═════ Exercise input ═════

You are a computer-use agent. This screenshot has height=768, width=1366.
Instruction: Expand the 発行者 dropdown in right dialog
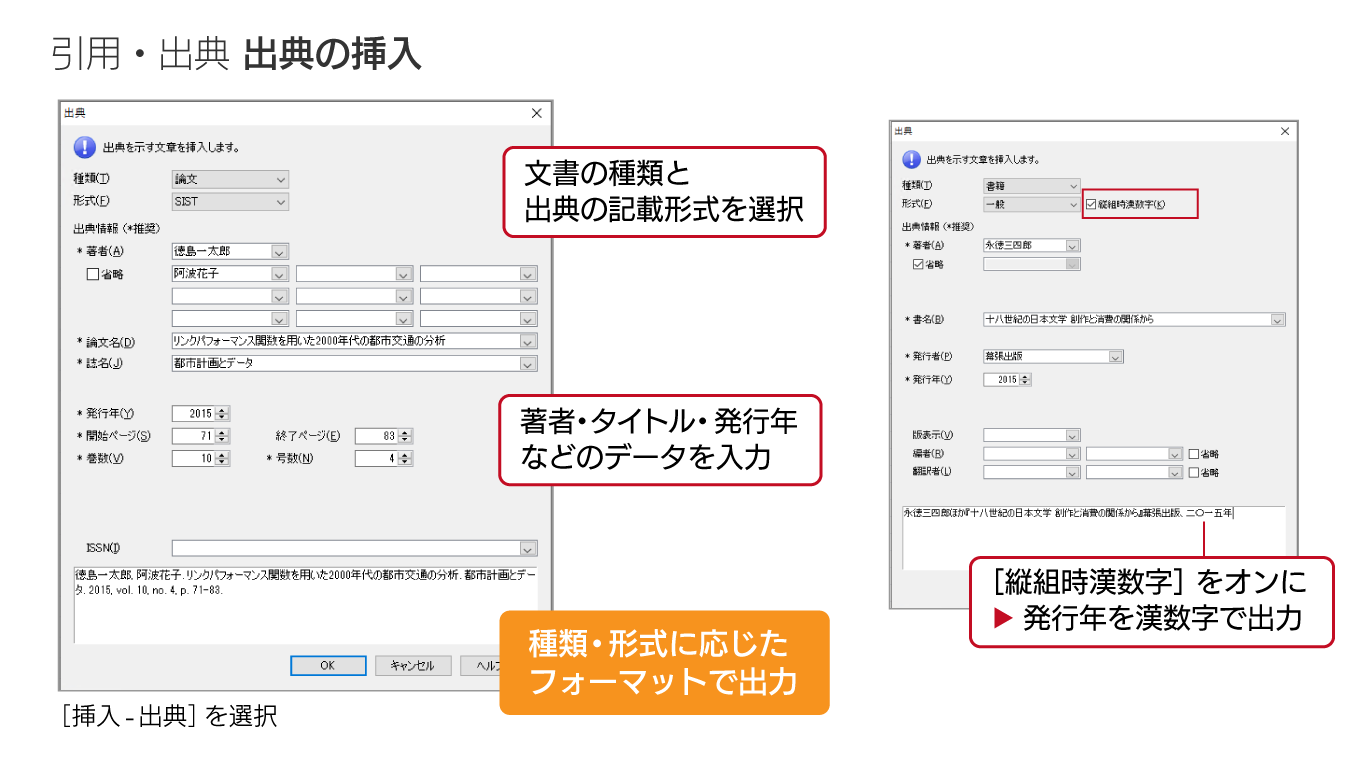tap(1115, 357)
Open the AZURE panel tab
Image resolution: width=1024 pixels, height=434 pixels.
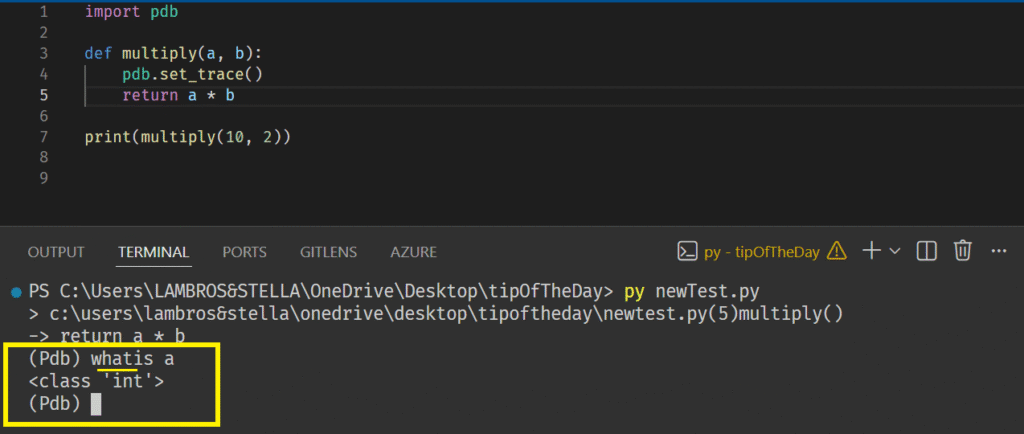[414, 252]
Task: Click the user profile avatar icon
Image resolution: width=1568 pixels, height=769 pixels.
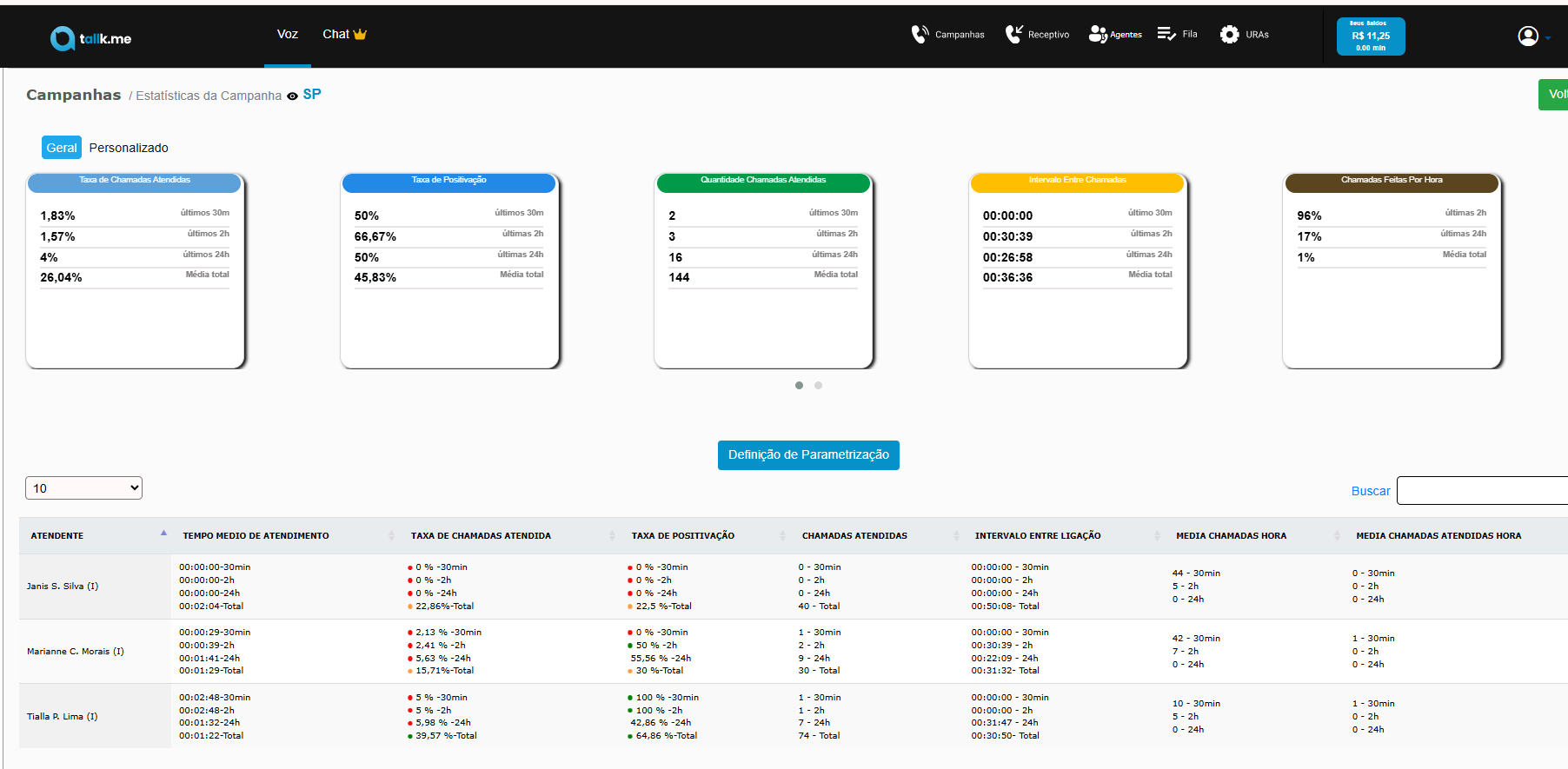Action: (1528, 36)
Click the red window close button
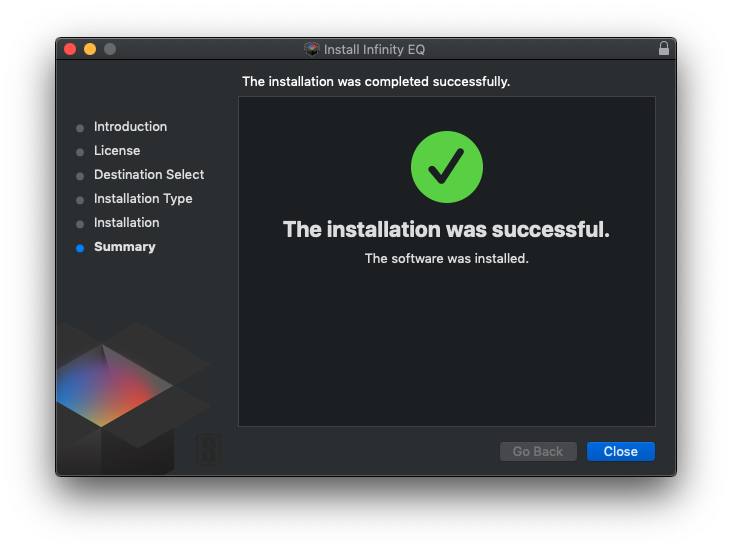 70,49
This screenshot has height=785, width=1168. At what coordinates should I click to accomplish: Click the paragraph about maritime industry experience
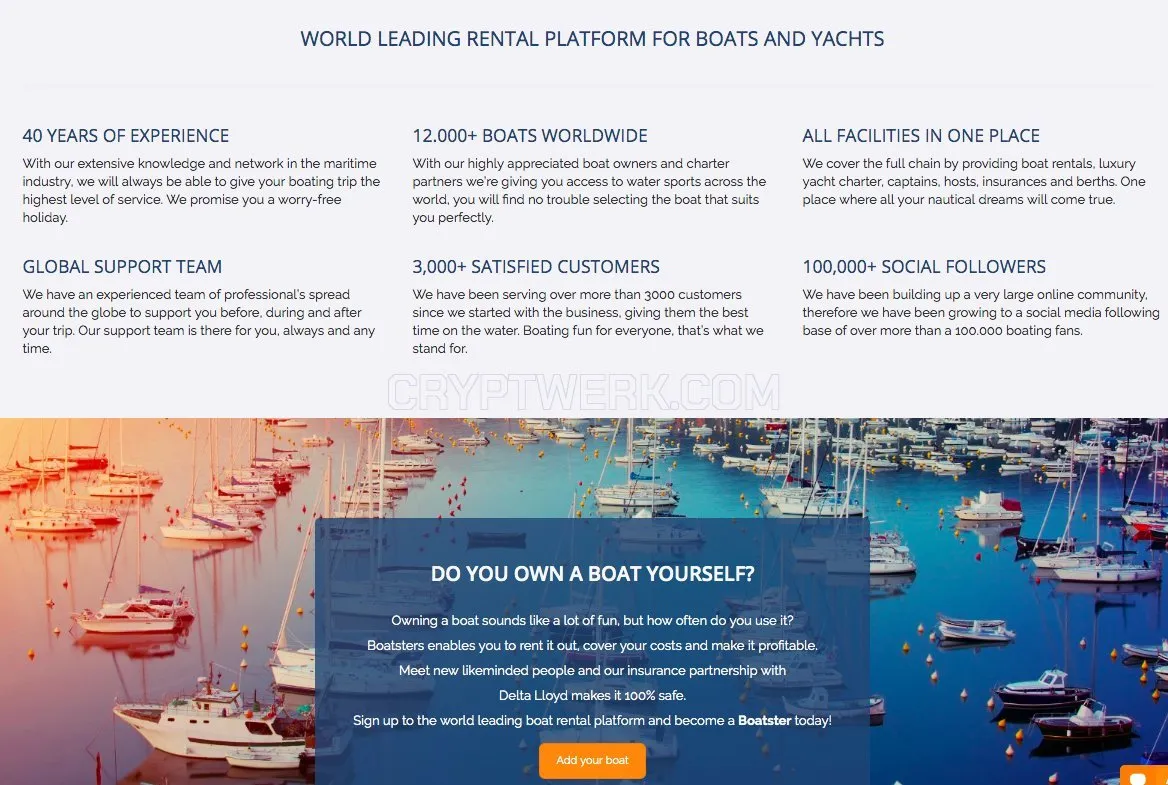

═════
═════ Exercise input ═════

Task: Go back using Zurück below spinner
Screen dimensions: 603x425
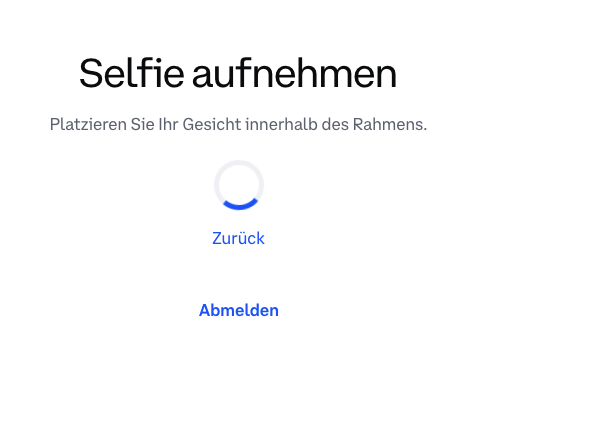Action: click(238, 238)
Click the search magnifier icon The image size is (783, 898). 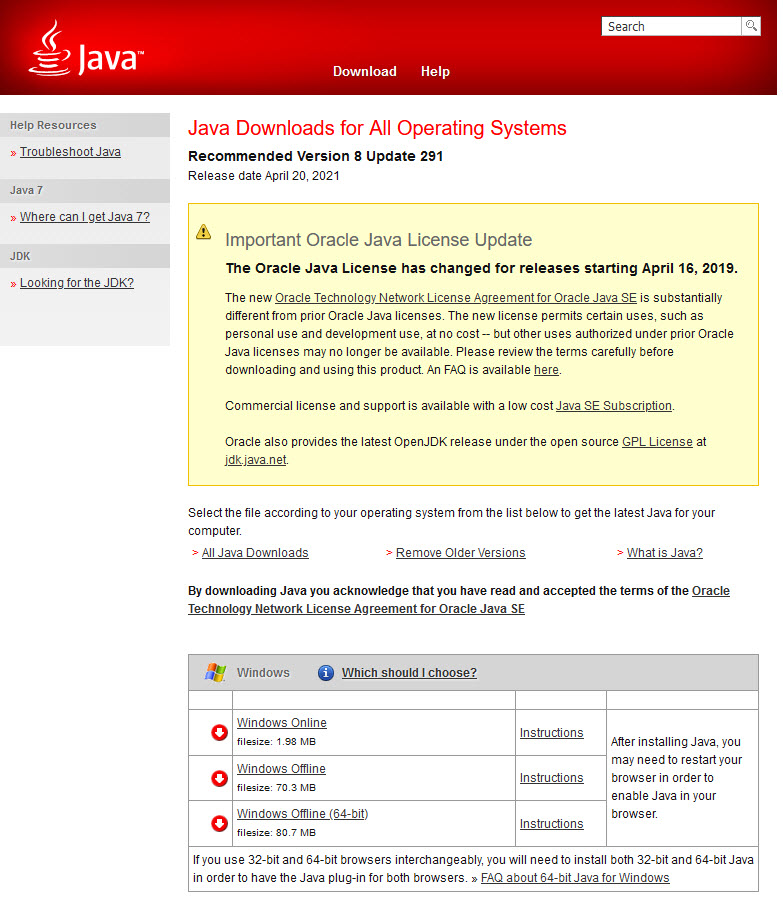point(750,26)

═════
═════ Exercise input ═════

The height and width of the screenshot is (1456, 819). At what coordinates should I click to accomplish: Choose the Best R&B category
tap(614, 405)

═════

_Assignment_. Show all lines above containing "Task".

_The answer_.
Task: Click the user profile avatar icon
Task: Go back using Zurück below spinner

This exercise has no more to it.